▸ Try it
From the records below, copy out exactly the lines from the one containing "Select the asttokens" to the one containing "Given: Click 启用所有任务历史记录 in actions pane", both included. Add nothing else.

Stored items
--*--

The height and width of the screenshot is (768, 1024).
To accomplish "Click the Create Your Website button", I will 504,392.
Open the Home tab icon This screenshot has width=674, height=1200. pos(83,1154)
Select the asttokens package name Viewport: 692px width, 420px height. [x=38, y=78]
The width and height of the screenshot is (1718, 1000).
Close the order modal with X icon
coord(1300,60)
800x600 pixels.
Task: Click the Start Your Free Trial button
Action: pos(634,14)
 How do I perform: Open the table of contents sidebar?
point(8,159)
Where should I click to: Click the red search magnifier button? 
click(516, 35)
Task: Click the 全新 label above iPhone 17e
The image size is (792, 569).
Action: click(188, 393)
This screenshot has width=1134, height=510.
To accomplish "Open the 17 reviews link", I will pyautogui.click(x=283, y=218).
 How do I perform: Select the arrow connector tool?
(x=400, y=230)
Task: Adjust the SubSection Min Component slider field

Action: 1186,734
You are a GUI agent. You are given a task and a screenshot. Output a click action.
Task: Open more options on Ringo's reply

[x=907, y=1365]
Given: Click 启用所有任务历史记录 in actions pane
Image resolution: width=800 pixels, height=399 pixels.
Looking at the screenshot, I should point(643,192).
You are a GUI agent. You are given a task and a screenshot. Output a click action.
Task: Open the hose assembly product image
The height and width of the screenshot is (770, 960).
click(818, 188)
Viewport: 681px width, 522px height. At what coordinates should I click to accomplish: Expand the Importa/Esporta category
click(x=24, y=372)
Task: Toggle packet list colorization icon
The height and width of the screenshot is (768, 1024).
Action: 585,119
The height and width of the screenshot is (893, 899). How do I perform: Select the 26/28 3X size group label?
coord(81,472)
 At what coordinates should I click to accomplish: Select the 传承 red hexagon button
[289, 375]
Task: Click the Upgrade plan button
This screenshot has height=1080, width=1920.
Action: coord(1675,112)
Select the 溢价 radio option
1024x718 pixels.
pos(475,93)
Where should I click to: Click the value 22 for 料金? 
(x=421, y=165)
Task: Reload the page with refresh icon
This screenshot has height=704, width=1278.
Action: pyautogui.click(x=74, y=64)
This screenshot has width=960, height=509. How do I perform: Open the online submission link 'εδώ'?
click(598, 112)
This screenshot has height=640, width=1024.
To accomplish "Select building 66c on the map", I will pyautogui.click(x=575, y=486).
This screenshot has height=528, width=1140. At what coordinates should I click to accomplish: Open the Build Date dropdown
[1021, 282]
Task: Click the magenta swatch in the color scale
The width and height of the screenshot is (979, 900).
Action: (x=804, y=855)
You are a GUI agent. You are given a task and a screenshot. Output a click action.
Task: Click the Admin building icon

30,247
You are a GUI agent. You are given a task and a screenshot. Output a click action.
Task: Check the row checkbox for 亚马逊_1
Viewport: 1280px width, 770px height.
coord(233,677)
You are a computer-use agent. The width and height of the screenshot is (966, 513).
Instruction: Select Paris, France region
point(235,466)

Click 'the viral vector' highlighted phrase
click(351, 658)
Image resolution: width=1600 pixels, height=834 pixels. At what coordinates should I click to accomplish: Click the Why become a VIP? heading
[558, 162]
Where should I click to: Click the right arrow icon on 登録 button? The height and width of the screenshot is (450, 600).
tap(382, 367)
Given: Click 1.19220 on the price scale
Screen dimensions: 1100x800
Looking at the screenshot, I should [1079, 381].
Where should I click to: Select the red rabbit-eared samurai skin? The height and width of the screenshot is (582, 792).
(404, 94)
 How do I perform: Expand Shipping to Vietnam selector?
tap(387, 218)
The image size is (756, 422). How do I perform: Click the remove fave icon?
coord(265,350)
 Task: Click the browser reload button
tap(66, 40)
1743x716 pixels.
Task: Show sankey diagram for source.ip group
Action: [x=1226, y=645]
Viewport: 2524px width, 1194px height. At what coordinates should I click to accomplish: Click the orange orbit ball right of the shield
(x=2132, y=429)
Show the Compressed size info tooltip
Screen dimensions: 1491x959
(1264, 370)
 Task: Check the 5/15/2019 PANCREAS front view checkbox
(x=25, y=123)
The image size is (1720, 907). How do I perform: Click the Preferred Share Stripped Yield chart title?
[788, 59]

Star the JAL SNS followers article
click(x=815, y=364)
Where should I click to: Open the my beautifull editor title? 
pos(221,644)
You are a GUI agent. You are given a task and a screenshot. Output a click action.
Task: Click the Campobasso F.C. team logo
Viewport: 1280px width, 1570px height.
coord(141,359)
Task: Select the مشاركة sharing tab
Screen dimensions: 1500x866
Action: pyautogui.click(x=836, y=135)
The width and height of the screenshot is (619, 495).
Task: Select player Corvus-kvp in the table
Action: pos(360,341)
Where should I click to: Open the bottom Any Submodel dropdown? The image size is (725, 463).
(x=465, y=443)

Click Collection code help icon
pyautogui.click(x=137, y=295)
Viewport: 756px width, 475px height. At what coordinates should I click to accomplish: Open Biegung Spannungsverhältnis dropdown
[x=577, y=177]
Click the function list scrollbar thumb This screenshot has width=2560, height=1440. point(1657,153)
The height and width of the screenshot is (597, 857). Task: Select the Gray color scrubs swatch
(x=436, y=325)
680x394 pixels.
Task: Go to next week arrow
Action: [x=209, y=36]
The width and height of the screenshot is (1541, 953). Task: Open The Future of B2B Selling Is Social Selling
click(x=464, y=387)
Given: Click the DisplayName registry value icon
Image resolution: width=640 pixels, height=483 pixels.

--*--

▸ Exercise solution
Select the asttokens package name Viewport: 692px width, 420px height. [x=38, y=78]
The width and height of the screenshot is (1718, 1000).
Close the order modal with X icon
coord(1300,60)
800x600 pixels.
Task: Click the Start Your Free Trial button
Action: pos(634,14)
 How do I perform: Open the table of contents sidebar?
point(8,159)
Where should I click to: Click the red search magnifier button? 
click(516, 35)
Task: Click the 全新 label above iPhone 17e
The image size is (792, 569).
Action: click(188, 393)
This screenshot has width=1134, height=510.
To accomplish "Open the 17 reviews link", I will pyautogui.click(x=283, y=218).
 How do I perform: Select the arrow connector tool?
(x=400, y=230)
Task: Adjust the SubSection Min Component slider field

Action: 1186,734
You are a GUI agent. You are given a task and a screenshot. Output a click action.
Task: Open more options on Ringo's reply

[x=907, y=1365]
Given: Click 启用所有任务历史记录 in actions pane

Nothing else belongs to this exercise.